Design & Execute: Take ownership of the design and implementation of modern AI stack components, including data ingestion for AI/ML workloads and end-to-end model training and serving pipelines.
Scale & Optimize: Build and manage fault-tolerant AI platforms that scale economically. You will balance the maintenance of legacy models with the rapid development of advanced, scalable solutions.
Mentor & Collaborate: Provide technical mentorship to junior engineers and foster a collaborative environment. You will act as a bridge between data science and production engineering.
Drive Technical Excellence: Promote best practices in coding, testing, and MLOps. You thrive in ambiguous conditions by independently identifying opportunities to optimize model pipelines and improve AI workflows.
Cross-Functional Integration: Partner with data scientists, product managers, and software engineers to translate business needs into technical requirements and integrate AI solutions into production applications.
Implement Governance: Enforce model quality standards, integrity, and reliability. You will be responsible for implementing model lineage, fairness, and privacy controls within the automated pipelines.
Monitor & Measure: Build monitoring frameworks to track model performance and system KPIs, ensuring our AI initiatives drive measurable business outcomes.
Experience: Minimum of 4–6 years of professional experience in machine learning engineering, with a proven track record of deploying models into production environments.
Technical Depth: Deep understanding of the modern AI stack, including data ingestion workflows and experience working with curated data warehouses like Snowflake, Databricks, or Redshift.
Cloud Proficiency: At least 3 years of hands-on experience with AWS infrastructure, specifically SageMaker, Spark/AWS Glue, and Infrastructure as Code (IaC) using Terraform.
Orchestration Expert: High proficiency in managing multi-stage workflows using Airflow or similar orchestration systems to automate training and deployment cycles.

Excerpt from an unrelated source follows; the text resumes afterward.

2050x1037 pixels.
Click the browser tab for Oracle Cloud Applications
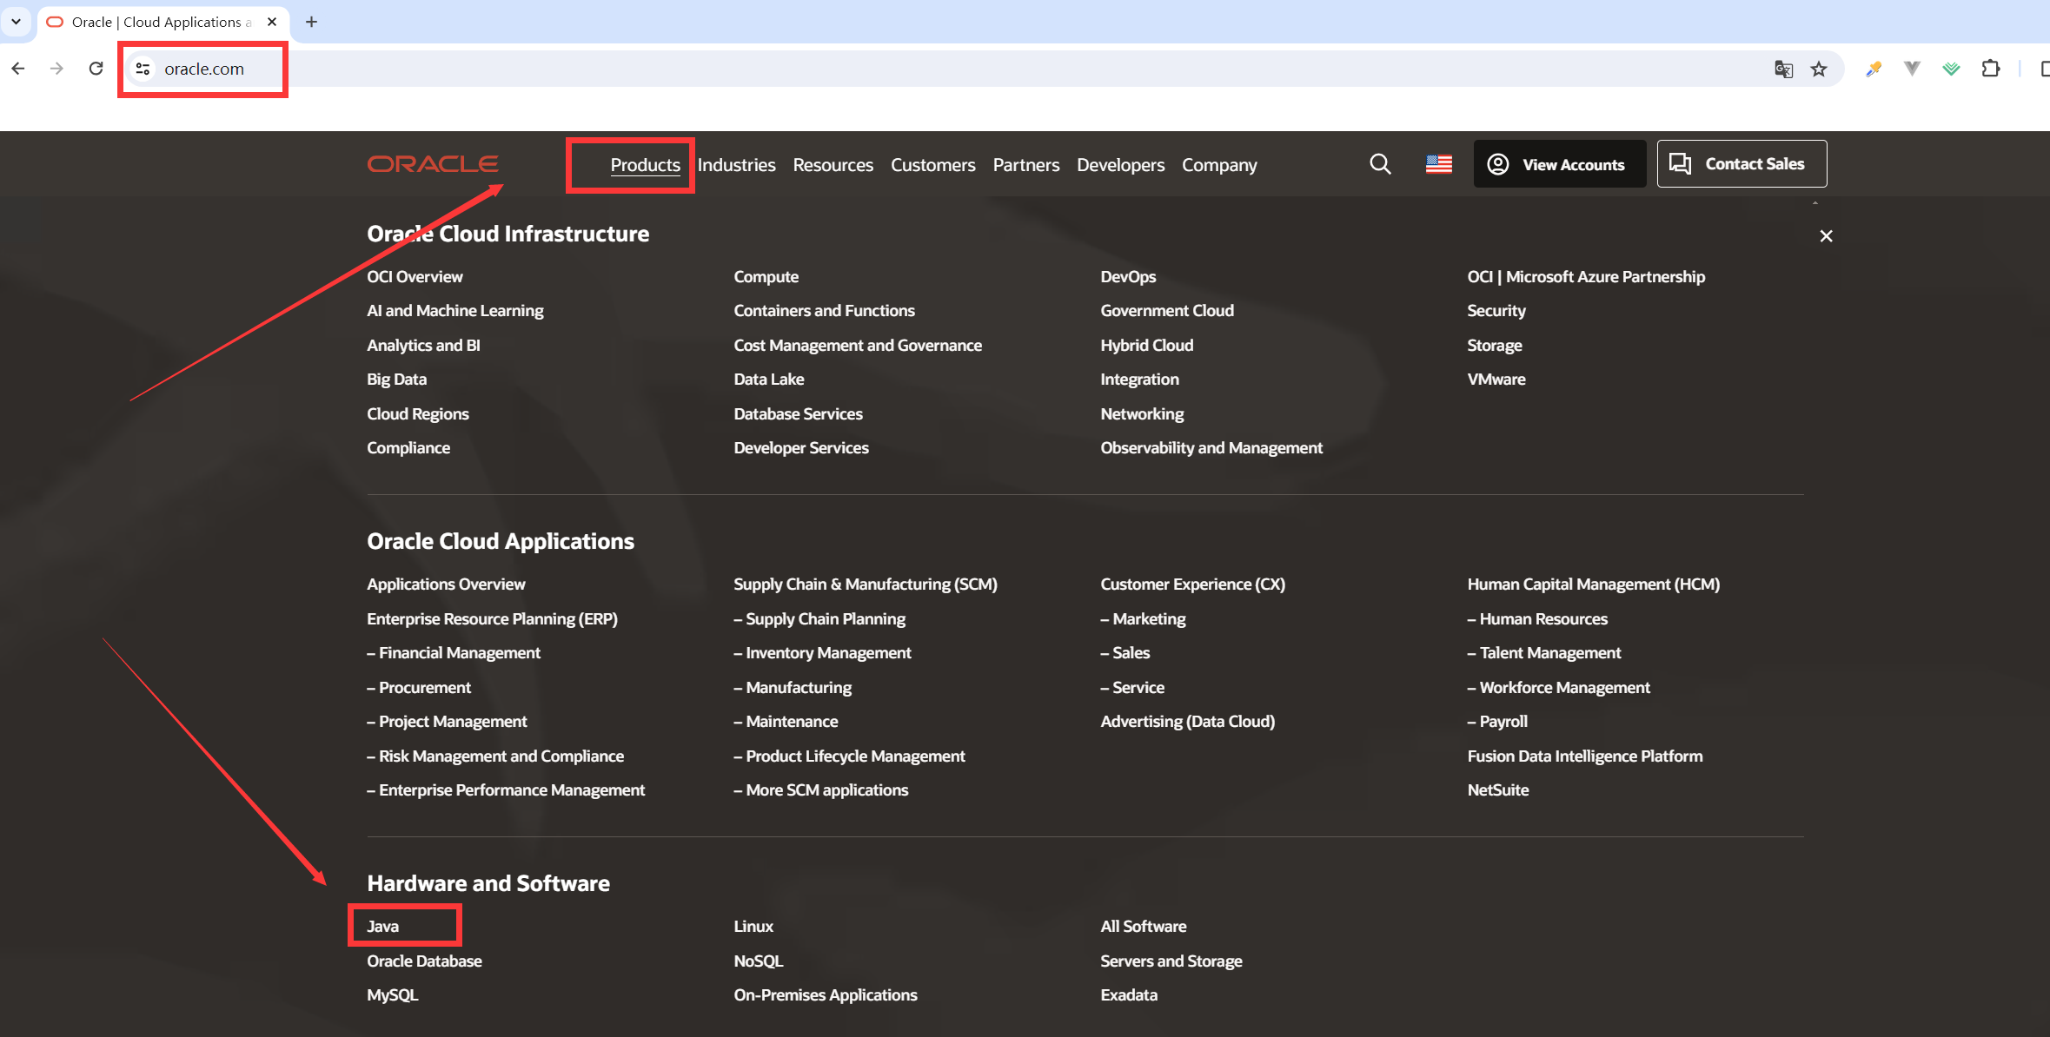pos(159,23)
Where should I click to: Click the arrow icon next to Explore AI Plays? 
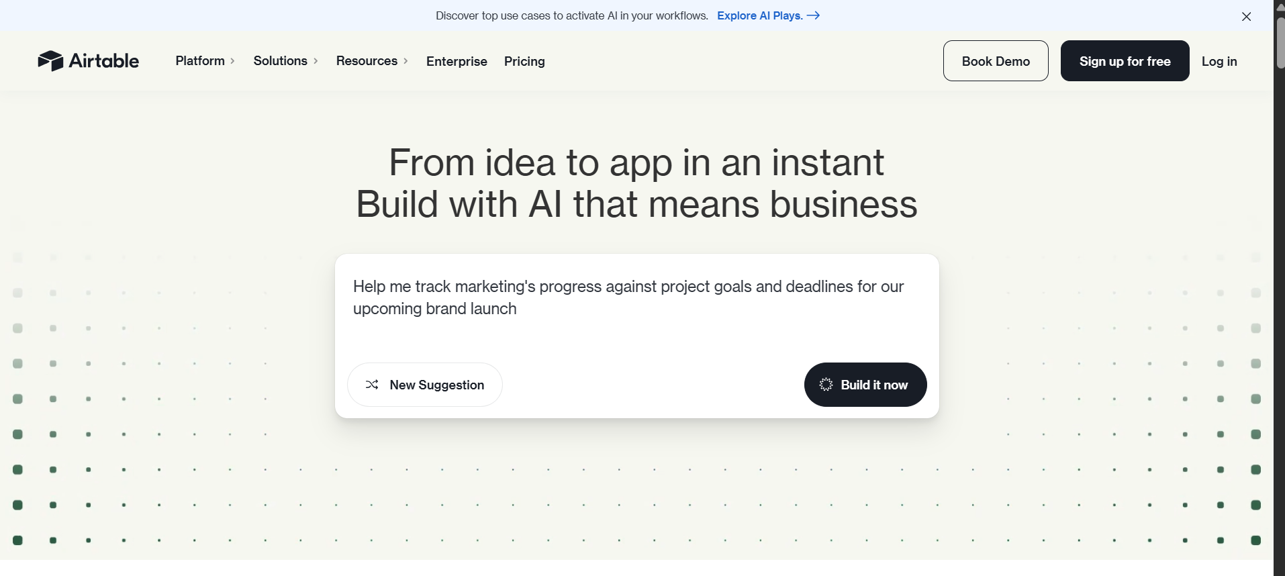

MLOps Toolkit: Practical experience with MLflow, Kubeflow, or SageMaker Feature Store to support the end-to-end machine learning lifecycle.
Governance Mindset: Familiarity with model governance practices (lineage, fairness, and privacy) and experience using data cataloging tools for compliance.
Communication: Strong ability to communicate complex technical concepts to non-technical stakeholders and influence project direction.
Industry Context: Experience in FinTech or SaaS environments is a significant advantage.